A collaboration between U.S.-based Bio-Techne and Israeli AI specialist Nucleai has, for the first time in a clinical trial, identified spatial immune interactions within tumor tissue as predictors of treatment success in metastatic melanoma. Data from the SECOMBIT trial will be presented at the Society for Immunotherapy of Cancer (SITC) 2025 Annual Meeting as one of the top 150 abstracts selected from over 1,200 submissions (Poster #528).

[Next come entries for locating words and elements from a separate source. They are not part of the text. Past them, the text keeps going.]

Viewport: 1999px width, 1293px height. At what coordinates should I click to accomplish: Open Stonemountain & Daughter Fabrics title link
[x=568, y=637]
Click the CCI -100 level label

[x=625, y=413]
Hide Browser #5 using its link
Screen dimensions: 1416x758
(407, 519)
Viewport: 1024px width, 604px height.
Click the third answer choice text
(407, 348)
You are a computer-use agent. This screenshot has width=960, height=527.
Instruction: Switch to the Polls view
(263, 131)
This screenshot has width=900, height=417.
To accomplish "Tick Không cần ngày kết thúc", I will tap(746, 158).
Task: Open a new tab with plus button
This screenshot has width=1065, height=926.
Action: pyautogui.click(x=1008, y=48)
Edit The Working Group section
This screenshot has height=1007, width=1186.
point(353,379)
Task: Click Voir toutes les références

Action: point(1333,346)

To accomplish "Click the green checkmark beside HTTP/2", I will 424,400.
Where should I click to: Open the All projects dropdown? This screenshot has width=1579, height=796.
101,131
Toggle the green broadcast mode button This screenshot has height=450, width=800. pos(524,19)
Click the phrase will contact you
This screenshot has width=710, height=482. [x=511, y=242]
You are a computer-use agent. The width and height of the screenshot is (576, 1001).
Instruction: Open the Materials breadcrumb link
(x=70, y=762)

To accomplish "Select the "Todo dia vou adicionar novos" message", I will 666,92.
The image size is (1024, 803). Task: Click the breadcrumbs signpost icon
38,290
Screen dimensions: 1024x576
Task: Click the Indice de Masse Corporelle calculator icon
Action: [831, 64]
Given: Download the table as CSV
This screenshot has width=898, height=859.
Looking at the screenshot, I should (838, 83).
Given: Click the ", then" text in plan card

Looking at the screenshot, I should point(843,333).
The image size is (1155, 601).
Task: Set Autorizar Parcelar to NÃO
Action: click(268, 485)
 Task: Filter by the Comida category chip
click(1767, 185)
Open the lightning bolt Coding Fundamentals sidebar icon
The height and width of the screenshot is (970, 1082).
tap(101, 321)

Researchers analyzed 42 pre-treatment biopsies using Bio-Techne’s COMET™ platform—a 28-plex multiplex immunofluorescence (mIF) panel—and integrated the imaging data with histopathology and clinical outcomes via Nucleai’s multimodal AI-powered spatial operating system. The results show that distinct cell-to-cell interactions in the tumor microenvironment predict progression-free survival (PFS), overall survival (OS), and clinical benefit across three treatment arms involving immune checkpoint blockade (ICB) and targeted therapy.
- Arm A (targeted therapy ? ICB): PD-L1+ CD8 T-cells and ICOS+ CD4 T-cells were associated with improved outcomes.
- Arm B (ICB ? targeted therapy): PD-1+ CD8 T-cells at the tumor invasive margin and their proximity to PD-L1+ CD4 T-cells correlated with longer survival.
- Arm C (targeted ? ICB ? targeted): APC-T-cell interactions at the tumor margin indicated better prognosis; macrophage interactions in the outer tumor microenvironment (TME) signaled poorer outcomes.
The study, led by Professor Paolo Ascierto (University of Naples Federico II), demonstrates that not just the presence, but the location and interaction of immune cells within the tumor critically determine therapeutic response.
Background: The Evolution of Personalized Melanoma Therapy
Since 2011, five-year survival rates for metastatic melanoma have risen from under 10% to over 50%, driven by BRAF/MEK inhibitors and PD-1/CTLA-4 blockers. Yet 40–50% of patients fail to respond initially, and resistance frequently emerges. Traditional biomarkers—such as PD-L1 expression or tumor mutation burden—explain only a fraction of treatment variability.
Spatial proteomics fills this gap: high-resolution multiplex imaging maps dozens of markers simultaneously, revealing whether killer T-cells infiltrate tumors or remain trapped in surrounding stroma. AI algorithms detect subtle patterns invisible to the human eye. The SECOMBIT trial (NCT02631447), initiated in 2016, compared three sequencing strategies using encorafenib/binimetinib and ipilimumab/nivolumab; long-term 2022 data had already identified Arms B and C as superior.
The newly reported spatial signatures could soon guide pre-treatment decisions—matching patients to the optimal regimen and avoiding overtreatment or undertreatment. Bio-Techne and Nucleai are showcasing new assays (ProximityScope™, expanded SPYRE™ portfolio) at Booth #603, enabling such analyses in hours rather than weeks.
Experts view this as a leap toward companion diagnostics: “Spatial biology plus AI makes precision medicine explainable and scalable,” said Nucleai CEO Avi Veidman. Larger-scale clinical validation is underway; first companion tests could reach the market by 2027.